The arrival of 2022 has brought both continuity and change to the UK’s relationship with the EU.

The resignation of Lord Frost in December has precipitated a major reorganisation (possibly still on-going) of the government’s management of EU and Brexit affairs, but the new point on the relationship – Foreign Secretary Liz Truss – has very much stuck to the same talking notes on the Northern Ireland Protocol as her predecessor.

The reorganisation starts to break up the significant collection of roles that Frost had built up in the past couple of years, probably more because of his proximity to Boris Johnson than through any conscious project of coordinating the multiple aspects of the work.

The move of the bilateral relationship out to the FCDO fits with a more natural model of diplomacy, and normalises EU relations as just part of the furniture, but it comes with a number of real challenges for Truss and her junior minister, man of letters Chris Heaton-Harris (who is presumably going to be even more delayed with that book).

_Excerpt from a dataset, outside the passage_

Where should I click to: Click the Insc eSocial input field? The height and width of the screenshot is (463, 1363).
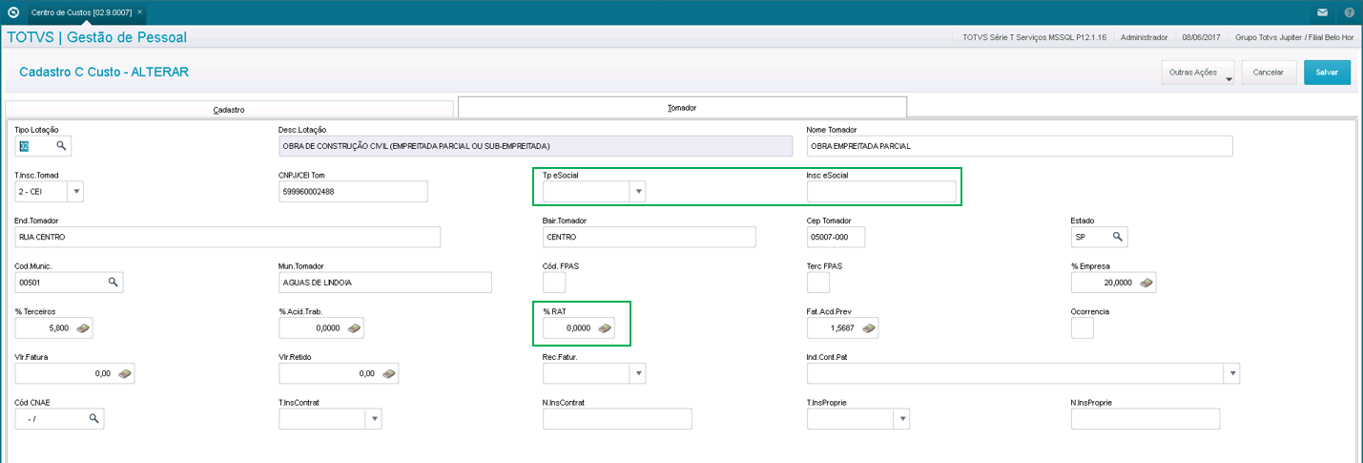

Firstly, WA and TCA implementation covers a wide range of departments’ activities, so lots of coordination will be needed. Secondly, Johnson will retain a big interest in the portfolio, so handling the FCDO-No.10 connection will also need much attention.

The work on borders and on ‘Brexit opportunities’ is still up in the air; as Jill Rutter well argues, each could be well snaffled up by other departments, either as an on-going whole or in parts. That this remains unaddressed in the near-month since the FCDO move suggests stasis is the more likely option, given the limited shelf life of each project.

The graphic below summarises the changes and we’ll come back to it as anything happens.

On the continuity front, the switch from Frost to Truss has also seen the continuing ambiguity about how hard the UK wants to push to close the Protocol negotiations with the Commission. The initial contacts with the latter seem to have been couched – again – in terms of getting things sorted ‘as soon as possible’, rather than to any fixed timeline.

One question that lingers is that of whether the continued threat of using Article 16 carries either any weight in Brussels or even any seriousness in London: certainly, it has the air of being ritualistically waved about, rather than being ready to go.

I’ve discussed this question in the newest episode of A Diet of Brussels, and didn’t really come to a clear conclusion, mainly because the increasingly wounded Johnson might still go either way on this. Invoking Article 16 might be a way to rally the party to his cause once more, but it also risks making the ‘doneness’ of Brexit even more open to question.

So all still to be settled then.

Just like last year. And the ones before that.